▶ Records to use

···

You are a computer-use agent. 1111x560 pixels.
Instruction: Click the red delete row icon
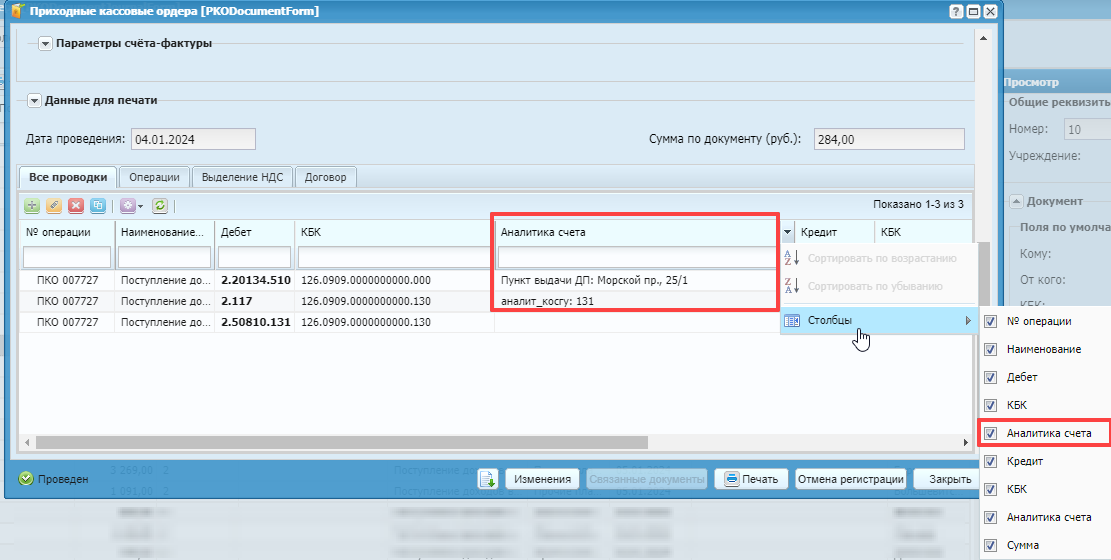click(76, 205)
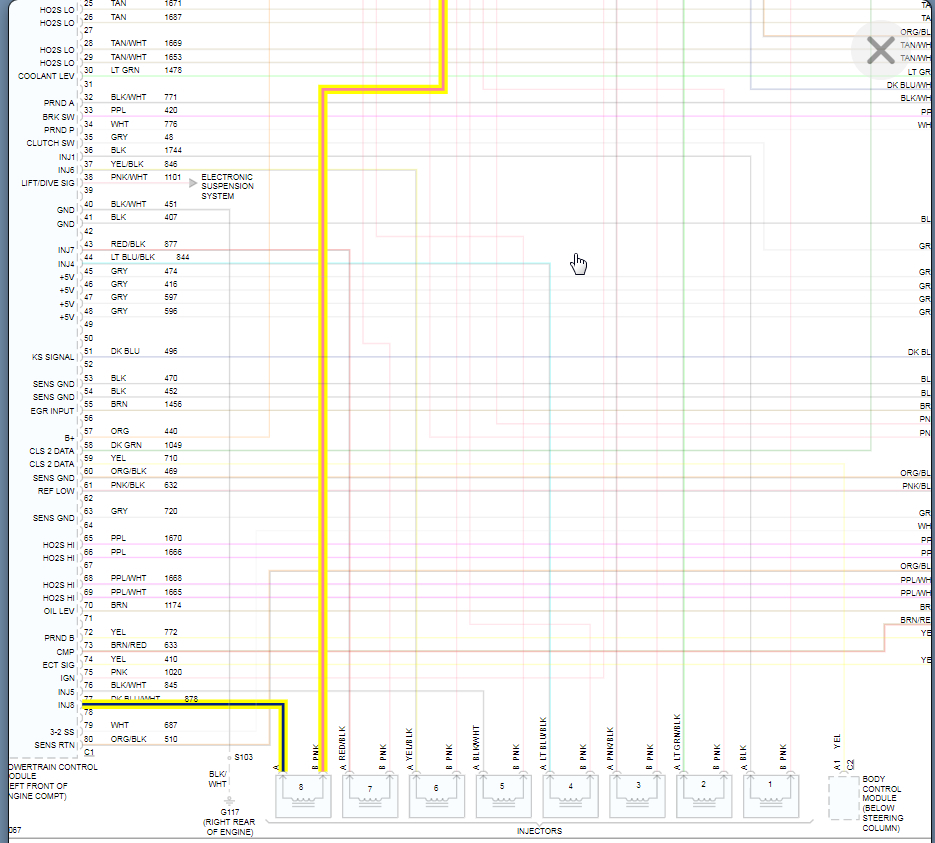Image resolution: width=935 pixels, height=843 pixels.
Task: Click the LT BLU/BLK 844 wire label
Action: [x=150, y=257]
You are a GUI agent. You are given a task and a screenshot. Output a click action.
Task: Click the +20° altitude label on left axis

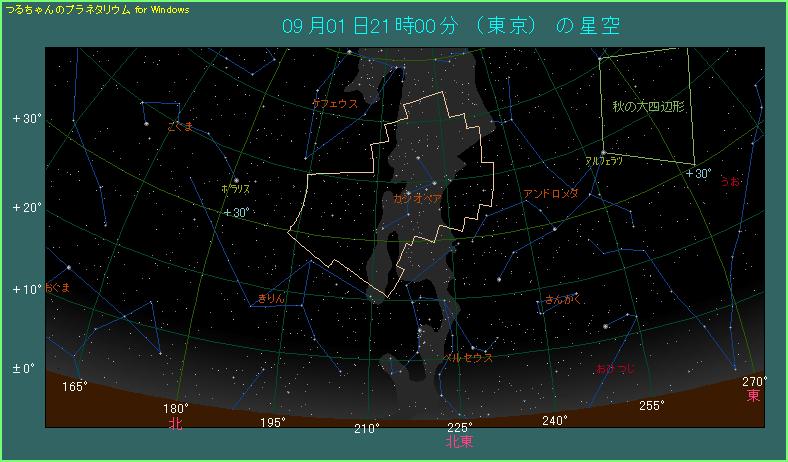tap(26, 208)
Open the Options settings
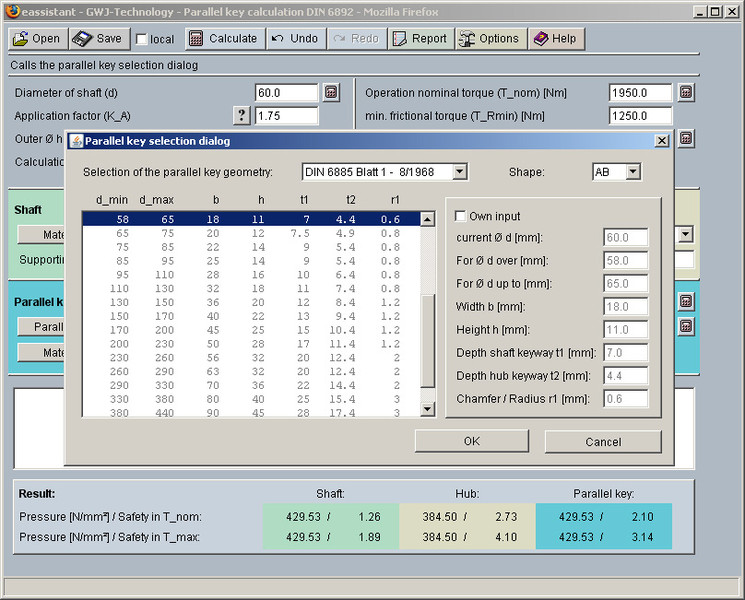 click(x=489, y=39)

···

▶ Exercise objective
Once the pictures are removed, return the entries exactly as they stand.

▶ Written response
You are a computer-use agent. 1111x560 pixels.
Instruction: Click the red delete row icon
click(76, 205)
Image resolution: width=935 pixels, height=843 pixels.
Task: Click the LT BLU/BLK 844 wire label
Action: [x=150, y=257]
You are a GUI agent. You are given a task and a screenshot. Output a click action.
Task: Click the +20° altitude label on left axis

tap(26, 208)
Open the Options settings
 click(x=489, y=39)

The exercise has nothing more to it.